=== AIM A ===
In the records below, duplicate everything from the line containing "This screenshot has" down to the end of the records, leaving the pictures out of your answer.

=== EXCERPT PROVIDED ===

** start **

If we consider our place in the universe, we are like a small dot surrounded by space.  Around us are many spheres that interpenetrate our consciousness and could be seen as different worlds or planets.  They can be experienced as macro and micro-cosmos, a dialogue between infinite space beyond and the cellular level of the body. These spheres inform our memory and perception of our place in the universe. “Celestial Spheres” speaks to the infinite and the infinitesimal: how we are both cellular and vast at the same time.  By shifting the light in the gallery, the spheres look one way in the light and completely different in the dark due to phosphorescent pigments in the paper. This takes us to the edge of our perception and challenges our sense of what we think to be true.

Dimensions:
70 x 210”

Medium:
poured mulberry paperwork with phosphorescent pigment

Edition: unique paperwork
Year:
2018

 


 

Title:
From the Sea to the Stars

Image as seen in the dark:

Starting with an ancient Chinese astrology chart as inspiration, I added phosphorescent “drawings” done with mulberry fiber into wet sheets of indigo-colored washi.  After drying, I added more layers and created a spiral shape that represents early life forms and constellations.  It is a meditation on macro and microforms and has a contrasting, arresting presence in the dark.

** end **

=== PROVIDED MATERIAL ===

** start **

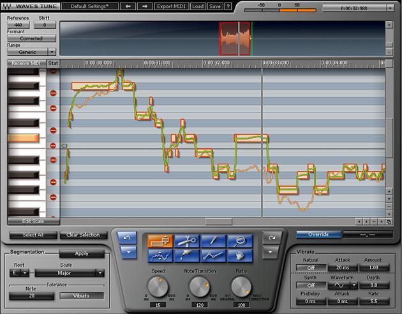The width and height of the screenshot is (402, 314).
Task: Toggle Synth vibrato Off button
Action: [312, 285]
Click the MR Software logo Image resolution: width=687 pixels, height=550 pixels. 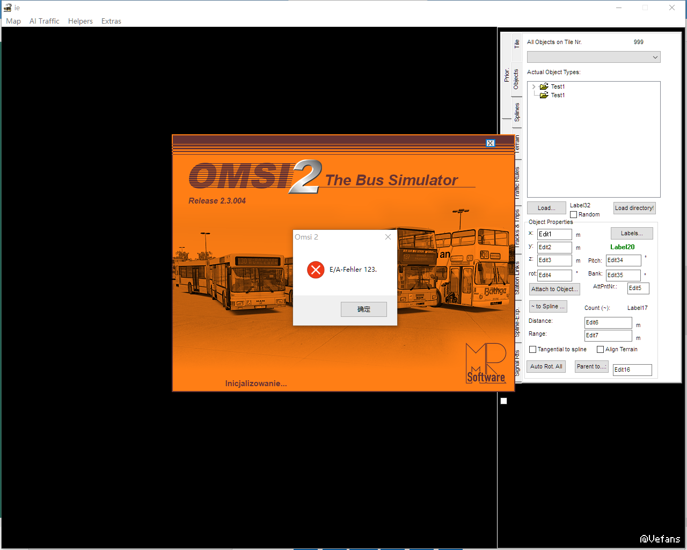pyautogui.click(x=486, y=364)
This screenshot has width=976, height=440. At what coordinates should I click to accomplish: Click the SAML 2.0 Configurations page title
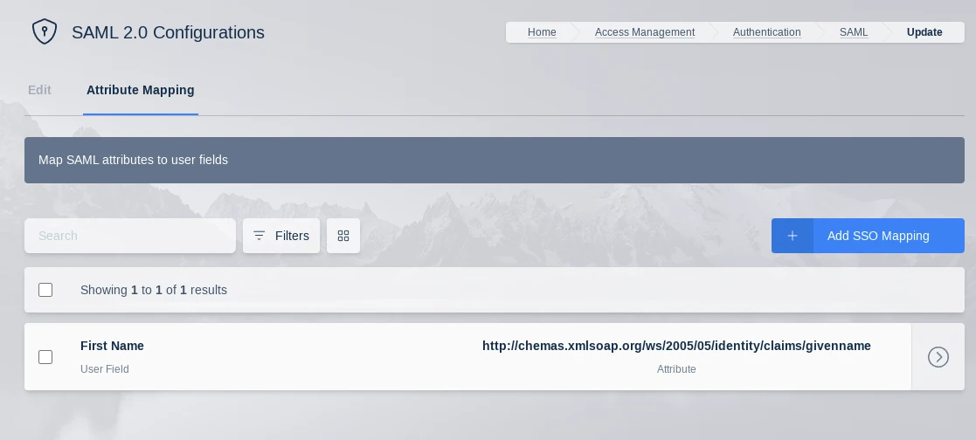(x=168, y=32)
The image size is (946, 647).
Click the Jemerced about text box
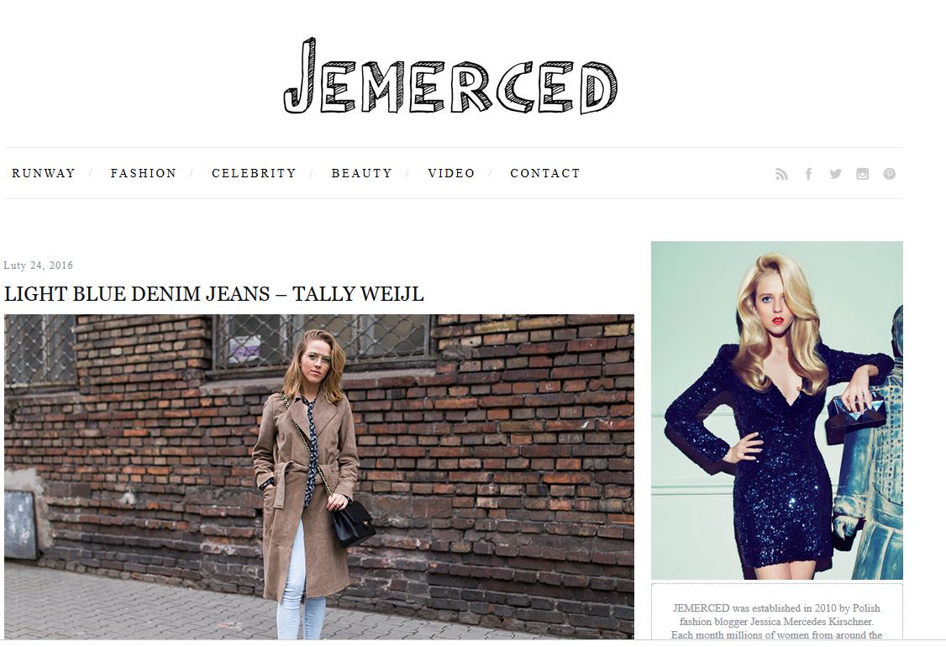coord(776,612)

** end **

=== AIM B ===
Set down everything in the artwork description from "If we consider" down to "to be true.", word for word.

=== WRITTEN SOLUTION A ===
This screenshot has width=976, height=440. At what coordinates should I click to accomplish: Click the SAML 2.0 Configurations page title
(x=168, y=32)
The image size is (946, 647).
Click the Jemerced about text box
coord(776,612)

=== WRITTEN SOLUTION B ===
If we consider our place in the universe, we are like a small dot surrounded by space.  Around us are many spheres that interpenetrate our consciousness and could be seen as different worlds or planets.  They can be experienced as macro and micro-cosmos, a dialogue between infinite space beyond and the cellular level of the body. These spheres inform our memory and perception of our place in the universe. “Celestial Spheres” speaks to the infinite and the infinitesimal: how we are both cellular and vast at the same time.  By shifting the light in the gallery, the spheres look one way in the light and completely different in the dark due to phosphorescent pigments in the paper. This takes us to the edge of our perception and challenges our sense of what we think to be true.